Christmas is huge in so many ways that have nothing to do with the mercantile co-opting of its deep and sacred consequence. Non-Christians spend (no pun intended) a lot of time and energy attempting to dodge it, marginalize it, or replicate it. Many Christians rightfully lament the drowning out of its theological center via the din of the cash register, the frightfully brutal commercial pressures attendant, and the sometimes tacky, tinsel quality of these latter weeks of “the holiday season.”

I don’t know if a savior-baby was born on Christmas Day or any other day (most biblical historians agree that Joshua of Bethlehem was not likely born on 25 December). But here’s what I do know: a) the day has been convocation of hope for millennia and b) its spiritual poetry has been vanquished by business and fiscal calculations, propaganda, and promotional manipulation.
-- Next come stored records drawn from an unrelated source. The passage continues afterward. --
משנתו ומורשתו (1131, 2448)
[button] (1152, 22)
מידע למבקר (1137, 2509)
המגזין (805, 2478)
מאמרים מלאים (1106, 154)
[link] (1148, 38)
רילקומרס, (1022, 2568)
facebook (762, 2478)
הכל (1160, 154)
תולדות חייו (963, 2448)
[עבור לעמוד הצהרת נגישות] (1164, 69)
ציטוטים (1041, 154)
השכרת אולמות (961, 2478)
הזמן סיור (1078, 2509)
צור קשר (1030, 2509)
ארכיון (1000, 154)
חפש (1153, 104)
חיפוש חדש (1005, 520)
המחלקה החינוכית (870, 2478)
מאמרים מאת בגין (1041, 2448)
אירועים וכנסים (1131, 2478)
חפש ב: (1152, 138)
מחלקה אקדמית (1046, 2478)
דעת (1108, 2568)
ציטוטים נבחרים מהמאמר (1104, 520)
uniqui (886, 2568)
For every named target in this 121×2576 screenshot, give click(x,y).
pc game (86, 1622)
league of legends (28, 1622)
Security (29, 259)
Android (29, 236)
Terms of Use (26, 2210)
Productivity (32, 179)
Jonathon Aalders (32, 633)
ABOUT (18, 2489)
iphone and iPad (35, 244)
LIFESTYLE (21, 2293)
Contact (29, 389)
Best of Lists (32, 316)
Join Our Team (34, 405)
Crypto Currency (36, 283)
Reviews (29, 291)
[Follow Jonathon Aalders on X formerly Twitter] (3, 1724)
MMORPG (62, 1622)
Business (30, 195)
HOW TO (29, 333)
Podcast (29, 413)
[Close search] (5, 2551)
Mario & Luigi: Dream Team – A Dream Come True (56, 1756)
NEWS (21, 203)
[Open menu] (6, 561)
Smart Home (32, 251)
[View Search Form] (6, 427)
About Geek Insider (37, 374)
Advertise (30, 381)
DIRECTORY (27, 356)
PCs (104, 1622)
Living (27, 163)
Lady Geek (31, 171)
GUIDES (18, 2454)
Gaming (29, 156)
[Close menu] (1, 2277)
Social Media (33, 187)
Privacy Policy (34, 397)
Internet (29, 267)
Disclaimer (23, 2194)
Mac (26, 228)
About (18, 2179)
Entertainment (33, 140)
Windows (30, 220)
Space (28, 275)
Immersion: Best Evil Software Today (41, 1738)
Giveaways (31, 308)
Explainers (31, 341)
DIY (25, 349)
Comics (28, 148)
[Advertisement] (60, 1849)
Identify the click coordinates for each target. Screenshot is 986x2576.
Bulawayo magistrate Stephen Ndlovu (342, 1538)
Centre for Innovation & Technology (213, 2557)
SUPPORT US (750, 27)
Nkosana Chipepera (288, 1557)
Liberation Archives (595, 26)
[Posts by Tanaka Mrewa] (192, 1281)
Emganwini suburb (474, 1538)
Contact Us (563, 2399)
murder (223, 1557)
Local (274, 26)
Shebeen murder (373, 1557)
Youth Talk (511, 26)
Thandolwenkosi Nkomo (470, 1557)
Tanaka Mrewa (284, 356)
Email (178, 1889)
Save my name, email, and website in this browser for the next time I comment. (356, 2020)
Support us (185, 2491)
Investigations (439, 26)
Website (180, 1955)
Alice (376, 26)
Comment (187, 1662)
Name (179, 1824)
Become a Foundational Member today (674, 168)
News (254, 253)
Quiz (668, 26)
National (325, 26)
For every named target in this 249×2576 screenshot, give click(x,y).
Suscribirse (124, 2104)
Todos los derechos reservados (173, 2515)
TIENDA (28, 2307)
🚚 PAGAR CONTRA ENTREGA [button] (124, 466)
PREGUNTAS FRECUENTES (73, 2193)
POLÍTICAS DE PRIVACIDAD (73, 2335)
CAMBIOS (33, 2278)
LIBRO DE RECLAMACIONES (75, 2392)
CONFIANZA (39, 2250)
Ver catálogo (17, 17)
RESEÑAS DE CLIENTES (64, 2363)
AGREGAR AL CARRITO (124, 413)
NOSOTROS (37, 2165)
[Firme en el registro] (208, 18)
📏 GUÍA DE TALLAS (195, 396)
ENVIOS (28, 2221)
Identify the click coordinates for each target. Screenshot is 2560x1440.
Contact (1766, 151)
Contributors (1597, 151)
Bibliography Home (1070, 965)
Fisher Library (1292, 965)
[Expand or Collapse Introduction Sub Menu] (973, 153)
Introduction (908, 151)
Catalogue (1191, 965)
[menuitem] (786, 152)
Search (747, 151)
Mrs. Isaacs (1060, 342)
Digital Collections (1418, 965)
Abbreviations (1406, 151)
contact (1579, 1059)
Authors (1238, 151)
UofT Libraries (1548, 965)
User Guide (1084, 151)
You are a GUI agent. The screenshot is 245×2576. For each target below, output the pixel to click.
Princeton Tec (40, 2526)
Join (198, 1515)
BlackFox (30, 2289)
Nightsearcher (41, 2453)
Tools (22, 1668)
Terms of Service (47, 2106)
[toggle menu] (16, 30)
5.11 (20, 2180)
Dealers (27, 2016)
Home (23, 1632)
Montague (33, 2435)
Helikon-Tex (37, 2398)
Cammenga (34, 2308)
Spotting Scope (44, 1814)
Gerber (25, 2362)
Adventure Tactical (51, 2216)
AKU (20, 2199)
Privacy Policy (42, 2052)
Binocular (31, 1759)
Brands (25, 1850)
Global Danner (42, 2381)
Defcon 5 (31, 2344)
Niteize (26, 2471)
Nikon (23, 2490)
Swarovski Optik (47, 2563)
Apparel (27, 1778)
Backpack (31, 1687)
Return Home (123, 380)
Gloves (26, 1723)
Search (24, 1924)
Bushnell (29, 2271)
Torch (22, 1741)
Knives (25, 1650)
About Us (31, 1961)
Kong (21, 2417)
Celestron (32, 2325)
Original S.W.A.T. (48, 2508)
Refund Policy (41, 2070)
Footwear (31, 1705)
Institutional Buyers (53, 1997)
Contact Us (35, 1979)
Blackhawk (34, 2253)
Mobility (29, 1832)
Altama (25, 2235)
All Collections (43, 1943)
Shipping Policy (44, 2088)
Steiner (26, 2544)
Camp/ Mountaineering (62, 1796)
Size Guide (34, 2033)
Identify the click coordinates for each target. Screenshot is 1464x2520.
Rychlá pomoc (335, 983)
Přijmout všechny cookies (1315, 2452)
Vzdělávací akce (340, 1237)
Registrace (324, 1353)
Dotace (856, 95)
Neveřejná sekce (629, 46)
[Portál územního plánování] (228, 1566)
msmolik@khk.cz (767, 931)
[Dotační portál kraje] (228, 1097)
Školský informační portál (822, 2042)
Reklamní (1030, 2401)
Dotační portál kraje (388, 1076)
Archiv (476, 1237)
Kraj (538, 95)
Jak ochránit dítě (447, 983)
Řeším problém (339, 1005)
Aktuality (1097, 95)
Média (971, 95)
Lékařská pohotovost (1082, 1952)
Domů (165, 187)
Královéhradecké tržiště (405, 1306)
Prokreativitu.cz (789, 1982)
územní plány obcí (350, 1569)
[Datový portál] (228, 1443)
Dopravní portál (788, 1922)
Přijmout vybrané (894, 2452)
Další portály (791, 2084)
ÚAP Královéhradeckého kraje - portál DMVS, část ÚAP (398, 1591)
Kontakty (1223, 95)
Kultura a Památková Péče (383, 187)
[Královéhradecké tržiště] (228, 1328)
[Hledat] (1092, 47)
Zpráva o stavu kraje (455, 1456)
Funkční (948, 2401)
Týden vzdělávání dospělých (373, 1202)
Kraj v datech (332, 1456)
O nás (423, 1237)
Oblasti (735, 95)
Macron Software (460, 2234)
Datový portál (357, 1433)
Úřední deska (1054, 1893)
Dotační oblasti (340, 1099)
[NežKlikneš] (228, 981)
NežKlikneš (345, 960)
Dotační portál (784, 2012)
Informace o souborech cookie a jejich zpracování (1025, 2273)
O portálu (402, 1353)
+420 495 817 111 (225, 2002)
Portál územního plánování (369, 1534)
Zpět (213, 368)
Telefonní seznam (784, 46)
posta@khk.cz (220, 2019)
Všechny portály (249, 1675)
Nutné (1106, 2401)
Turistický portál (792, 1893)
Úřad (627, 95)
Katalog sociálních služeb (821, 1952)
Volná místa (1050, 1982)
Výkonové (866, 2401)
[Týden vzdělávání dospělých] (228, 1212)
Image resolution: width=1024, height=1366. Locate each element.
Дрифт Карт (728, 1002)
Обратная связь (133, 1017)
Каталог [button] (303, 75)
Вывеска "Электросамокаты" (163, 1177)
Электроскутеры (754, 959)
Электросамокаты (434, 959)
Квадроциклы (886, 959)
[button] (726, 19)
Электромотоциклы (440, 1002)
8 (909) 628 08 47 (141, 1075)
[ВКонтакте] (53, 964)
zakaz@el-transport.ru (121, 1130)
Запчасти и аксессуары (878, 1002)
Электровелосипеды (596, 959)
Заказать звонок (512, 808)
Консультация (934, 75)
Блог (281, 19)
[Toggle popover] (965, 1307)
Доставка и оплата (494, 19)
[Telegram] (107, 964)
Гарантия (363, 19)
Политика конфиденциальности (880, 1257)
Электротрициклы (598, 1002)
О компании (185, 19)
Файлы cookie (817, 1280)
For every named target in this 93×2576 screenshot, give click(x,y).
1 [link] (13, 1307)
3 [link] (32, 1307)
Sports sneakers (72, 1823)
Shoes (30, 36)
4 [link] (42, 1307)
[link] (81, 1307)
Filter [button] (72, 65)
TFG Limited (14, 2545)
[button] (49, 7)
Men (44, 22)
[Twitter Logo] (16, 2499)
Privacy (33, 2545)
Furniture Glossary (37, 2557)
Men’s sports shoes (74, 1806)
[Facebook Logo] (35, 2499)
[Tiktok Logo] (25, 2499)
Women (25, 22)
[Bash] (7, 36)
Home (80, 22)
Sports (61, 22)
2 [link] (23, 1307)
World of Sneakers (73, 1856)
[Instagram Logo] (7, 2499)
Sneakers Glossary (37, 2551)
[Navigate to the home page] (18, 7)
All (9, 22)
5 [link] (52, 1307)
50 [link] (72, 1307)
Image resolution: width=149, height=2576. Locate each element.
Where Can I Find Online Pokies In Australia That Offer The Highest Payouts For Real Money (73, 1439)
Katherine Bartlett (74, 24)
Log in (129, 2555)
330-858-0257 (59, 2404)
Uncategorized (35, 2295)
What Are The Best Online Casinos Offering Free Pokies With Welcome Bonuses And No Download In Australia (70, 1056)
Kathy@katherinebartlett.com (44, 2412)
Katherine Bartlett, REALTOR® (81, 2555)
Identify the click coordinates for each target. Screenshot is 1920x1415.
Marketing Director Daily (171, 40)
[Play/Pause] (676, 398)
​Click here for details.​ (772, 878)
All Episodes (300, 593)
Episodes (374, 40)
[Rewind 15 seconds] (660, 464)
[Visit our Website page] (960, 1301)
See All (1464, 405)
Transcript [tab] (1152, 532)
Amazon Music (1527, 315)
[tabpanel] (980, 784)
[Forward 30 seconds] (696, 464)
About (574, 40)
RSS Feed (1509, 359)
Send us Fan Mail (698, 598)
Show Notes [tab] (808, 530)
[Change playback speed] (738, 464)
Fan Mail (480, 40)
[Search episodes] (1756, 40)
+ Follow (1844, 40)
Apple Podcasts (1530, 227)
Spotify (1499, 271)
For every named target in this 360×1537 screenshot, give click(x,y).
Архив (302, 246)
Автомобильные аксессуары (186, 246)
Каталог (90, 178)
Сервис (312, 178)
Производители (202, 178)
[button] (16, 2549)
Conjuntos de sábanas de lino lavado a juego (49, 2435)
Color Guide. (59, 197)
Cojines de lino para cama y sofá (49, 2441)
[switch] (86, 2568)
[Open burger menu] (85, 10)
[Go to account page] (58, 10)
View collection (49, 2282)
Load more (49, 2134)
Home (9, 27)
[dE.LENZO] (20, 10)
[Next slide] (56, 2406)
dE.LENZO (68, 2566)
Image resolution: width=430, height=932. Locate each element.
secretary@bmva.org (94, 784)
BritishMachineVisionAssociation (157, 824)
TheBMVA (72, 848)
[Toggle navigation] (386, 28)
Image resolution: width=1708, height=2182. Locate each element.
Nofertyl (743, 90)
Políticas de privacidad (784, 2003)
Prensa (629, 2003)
So it’s meaningful to me, as an inclusive Jew, someone who respects other faiths, and who thinks that one’s own liturgy is strengthened, not threatened by diversity, to alight on the scriptural soil this Tuesday. There will be no snow, no eggnog, no rush to unwrap material gifts, no scrambling for return receipts, and no gluttony around a table. There will be just that special sense that one is in the actual territory of something that is heralded as miraculous by so many for so long.

And there will be no jingles, no sales, no coupons, and no packaged holiday music. Just the stillness of history warmed deliciously the by sea-salt breeze of holiness.